À volta, pequenas pedras, algumas largas e outras estreitas,
Espalham-se junto à água.
Ergo a cabeça:
Estendem-se as árvores até ao azul do céu.
A terra parece engolir o sol.
Cheira a pinheiro, a verde e à frescura da água.
Estou só. Respiro mais uma vez e fica tudo cá dentro:
as árvores, a água, o cântico das coisas.

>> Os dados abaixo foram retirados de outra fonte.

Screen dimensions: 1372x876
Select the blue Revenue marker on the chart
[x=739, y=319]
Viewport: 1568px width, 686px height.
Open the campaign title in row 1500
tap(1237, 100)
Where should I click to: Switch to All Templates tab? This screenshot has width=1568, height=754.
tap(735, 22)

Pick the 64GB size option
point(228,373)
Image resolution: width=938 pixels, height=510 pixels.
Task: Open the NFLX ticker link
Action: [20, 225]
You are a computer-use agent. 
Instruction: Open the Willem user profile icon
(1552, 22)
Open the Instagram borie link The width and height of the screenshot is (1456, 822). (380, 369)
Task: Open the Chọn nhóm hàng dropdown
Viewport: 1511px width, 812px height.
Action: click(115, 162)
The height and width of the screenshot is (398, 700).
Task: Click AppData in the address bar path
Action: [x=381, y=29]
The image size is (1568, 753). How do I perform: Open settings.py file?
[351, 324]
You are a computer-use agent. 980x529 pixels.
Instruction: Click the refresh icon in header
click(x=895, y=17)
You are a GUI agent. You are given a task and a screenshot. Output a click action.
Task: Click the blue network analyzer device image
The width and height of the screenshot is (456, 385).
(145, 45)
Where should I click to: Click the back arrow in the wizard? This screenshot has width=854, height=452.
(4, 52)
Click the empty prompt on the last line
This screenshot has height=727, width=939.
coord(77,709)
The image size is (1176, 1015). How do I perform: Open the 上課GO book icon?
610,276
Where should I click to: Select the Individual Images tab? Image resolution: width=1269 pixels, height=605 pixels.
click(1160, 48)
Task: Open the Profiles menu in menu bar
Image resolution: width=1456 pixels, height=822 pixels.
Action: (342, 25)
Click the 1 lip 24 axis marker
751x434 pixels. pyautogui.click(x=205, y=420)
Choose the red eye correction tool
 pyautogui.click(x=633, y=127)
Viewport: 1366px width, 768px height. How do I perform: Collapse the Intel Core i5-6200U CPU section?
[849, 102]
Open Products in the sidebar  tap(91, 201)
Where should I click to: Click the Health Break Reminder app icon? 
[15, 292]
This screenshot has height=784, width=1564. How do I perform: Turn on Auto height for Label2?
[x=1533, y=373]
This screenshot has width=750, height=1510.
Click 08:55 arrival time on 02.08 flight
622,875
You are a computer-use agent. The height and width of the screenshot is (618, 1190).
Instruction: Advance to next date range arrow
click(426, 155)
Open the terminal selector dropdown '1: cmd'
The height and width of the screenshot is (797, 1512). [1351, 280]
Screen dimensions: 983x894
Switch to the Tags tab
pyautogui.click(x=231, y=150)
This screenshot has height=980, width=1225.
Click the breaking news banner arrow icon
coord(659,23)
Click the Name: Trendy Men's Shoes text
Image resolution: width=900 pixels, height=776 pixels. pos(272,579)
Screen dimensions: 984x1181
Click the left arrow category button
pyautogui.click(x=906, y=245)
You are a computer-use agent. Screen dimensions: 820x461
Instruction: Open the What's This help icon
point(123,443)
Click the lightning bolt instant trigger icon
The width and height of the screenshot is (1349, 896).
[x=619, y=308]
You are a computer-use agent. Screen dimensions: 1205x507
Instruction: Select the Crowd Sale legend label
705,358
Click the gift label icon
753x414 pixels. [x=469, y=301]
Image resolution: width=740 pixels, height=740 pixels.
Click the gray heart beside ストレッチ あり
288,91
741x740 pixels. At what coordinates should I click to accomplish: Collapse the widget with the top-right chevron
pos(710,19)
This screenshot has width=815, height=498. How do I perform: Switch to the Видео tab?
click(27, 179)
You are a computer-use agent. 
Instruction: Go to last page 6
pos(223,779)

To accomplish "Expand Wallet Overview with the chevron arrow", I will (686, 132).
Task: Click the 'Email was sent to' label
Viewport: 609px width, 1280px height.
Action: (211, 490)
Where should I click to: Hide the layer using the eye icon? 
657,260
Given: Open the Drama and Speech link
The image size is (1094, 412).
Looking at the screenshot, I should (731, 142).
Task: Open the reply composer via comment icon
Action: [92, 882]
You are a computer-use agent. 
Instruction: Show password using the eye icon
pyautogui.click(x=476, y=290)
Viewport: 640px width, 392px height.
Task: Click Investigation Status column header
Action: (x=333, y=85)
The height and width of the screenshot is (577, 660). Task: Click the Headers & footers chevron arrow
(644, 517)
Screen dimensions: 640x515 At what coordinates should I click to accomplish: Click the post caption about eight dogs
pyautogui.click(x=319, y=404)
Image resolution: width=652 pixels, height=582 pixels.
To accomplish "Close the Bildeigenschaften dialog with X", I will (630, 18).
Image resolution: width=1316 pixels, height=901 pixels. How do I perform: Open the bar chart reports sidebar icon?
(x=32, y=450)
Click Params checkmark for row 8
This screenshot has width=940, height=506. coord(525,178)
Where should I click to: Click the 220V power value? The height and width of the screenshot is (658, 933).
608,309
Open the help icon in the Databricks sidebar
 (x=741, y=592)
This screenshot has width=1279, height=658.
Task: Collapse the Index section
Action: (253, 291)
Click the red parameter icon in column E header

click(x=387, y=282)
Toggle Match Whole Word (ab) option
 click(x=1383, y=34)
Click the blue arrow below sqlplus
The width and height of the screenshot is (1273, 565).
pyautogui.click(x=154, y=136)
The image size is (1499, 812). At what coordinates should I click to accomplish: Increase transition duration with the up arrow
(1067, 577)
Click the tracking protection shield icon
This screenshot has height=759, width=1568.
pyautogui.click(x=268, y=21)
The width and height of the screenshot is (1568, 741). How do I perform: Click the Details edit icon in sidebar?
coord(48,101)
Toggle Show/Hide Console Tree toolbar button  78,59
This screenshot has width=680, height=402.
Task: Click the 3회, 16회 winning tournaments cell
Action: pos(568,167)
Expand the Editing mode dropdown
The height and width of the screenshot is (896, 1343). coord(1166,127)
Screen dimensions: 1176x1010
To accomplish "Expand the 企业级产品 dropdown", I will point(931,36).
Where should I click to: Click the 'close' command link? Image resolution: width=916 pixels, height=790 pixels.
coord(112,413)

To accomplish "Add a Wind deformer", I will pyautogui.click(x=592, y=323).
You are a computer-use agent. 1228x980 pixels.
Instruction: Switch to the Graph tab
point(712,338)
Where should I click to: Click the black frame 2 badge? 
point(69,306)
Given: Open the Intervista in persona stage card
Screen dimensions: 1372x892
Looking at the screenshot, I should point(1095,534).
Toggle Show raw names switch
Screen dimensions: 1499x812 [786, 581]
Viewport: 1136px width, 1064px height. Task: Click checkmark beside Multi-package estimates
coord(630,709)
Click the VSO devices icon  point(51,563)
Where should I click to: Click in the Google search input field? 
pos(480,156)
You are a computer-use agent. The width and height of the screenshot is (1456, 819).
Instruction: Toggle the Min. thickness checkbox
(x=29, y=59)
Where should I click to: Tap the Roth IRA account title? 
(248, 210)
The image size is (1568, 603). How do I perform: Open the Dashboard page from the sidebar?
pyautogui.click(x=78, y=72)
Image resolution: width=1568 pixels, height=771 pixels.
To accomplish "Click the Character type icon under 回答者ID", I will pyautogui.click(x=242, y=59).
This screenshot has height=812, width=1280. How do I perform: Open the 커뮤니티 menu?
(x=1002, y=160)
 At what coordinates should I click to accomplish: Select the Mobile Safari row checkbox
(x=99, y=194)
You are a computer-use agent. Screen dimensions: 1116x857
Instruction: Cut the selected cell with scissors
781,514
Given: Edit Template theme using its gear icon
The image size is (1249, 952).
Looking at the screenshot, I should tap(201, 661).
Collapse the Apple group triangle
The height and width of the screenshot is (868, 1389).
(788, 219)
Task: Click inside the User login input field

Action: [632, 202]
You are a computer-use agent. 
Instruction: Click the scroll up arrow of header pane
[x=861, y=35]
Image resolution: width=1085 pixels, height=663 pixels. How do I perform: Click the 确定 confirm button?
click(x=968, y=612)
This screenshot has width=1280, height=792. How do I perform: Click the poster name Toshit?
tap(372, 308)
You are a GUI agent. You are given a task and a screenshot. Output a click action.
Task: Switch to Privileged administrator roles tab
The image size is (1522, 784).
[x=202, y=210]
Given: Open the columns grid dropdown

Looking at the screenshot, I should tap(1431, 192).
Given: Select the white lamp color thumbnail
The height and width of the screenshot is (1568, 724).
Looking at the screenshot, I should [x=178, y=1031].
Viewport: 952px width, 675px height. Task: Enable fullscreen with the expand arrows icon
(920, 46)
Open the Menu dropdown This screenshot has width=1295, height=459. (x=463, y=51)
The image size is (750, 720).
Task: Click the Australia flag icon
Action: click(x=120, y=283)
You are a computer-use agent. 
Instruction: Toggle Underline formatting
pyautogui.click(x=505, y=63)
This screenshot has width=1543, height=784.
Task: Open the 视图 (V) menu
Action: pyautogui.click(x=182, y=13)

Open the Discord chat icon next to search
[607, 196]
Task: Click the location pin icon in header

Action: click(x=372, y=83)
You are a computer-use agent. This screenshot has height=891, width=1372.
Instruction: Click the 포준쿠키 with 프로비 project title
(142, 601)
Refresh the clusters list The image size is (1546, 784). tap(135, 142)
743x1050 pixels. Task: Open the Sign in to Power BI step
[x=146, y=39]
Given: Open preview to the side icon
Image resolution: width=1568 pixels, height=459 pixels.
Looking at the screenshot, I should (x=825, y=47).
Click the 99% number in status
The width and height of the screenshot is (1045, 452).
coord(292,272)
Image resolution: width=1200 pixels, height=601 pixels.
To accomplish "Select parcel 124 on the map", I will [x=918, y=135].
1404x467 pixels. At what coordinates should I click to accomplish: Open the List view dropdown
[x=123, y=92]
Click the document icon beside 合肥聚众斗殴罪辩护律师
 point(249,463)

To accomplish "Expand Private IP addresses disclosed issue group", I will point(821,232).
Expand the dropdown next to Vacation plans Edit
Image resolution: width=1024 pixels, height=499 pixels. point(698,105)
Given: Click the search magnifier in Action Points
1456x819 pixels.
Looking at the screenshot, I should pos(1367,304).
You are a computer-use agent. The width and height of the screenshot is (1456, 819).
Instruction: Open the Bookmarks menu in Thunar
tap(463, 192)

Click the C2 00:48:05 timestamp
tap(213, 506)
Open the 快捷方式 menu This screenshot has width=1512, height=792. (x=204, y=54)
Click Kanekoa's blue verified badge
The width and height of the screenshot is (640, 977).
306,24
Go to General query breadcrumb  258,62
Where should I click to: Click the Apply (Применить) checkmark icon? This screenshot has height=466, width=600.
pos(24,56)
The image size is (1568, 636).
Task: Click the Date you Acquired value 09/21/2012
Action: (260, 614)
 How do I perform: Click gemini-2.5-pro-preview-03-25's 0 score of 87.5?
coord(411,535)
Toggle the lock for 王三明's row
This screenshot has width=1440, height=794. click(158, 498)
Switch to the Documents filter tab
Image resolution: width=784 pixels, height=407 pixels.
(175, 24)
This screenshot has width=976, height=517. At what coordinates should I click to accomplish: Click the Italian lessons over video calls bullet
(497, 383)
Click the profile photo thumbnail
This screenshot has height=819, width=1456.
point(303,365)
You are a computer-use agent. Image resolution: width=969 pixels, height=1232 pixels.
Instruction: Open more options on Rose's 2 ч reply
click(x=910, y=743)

Não quero, não desejo, não espero.
E apenas por um momento, sou livre.

Elogio da Transparência

Sou transparente, e não sei ser de outra maneira, falar de outra maneira, sentir de outra maneira, senão desta forma em que me exponho no palco solitário de mim, mas sem querer ouvir nenhum aplauso, nenhum aceno. Sou transparente como se respira ou se suspira, assim, naturalmente, sem se dar conta. Muitos me receitam o silêncio. Outros a reserva. Alguns por compaixão e muitos por pudor da dor do outro. Pois alguns se sustentam no parapeito da sua janela, e contemplam a minha transparência para dela retirar tudo, relatar todas as histórias, todos os acontecimentos. São como vampiros que se alimentam da verdade dos outros, sem jamais enfrentar a sua verdade. Sou transparente e é verdade que isso é natural em mim. E muitas vezes queria ser opaca e diferente. Mas a transparência é corajosa, é clarividente. Porque vejo a verdade em mim, a experimento sem pudor, de peito aberto, na emboscada, por vezes consigo chegar aonde outros não chegam, na sua escuridão, na sua elegância constrita, encerrada em si mesma. Este ser transparente é achar-se nu na rua mais percorrida do mundo, em plena luz do dia. É ser-se muitas vezes triste, ferido onde mais dói, quando não vemos de onde veio o golpe. A glória da transparência é ser-se livre, na mais fechada das prisões, o mundo.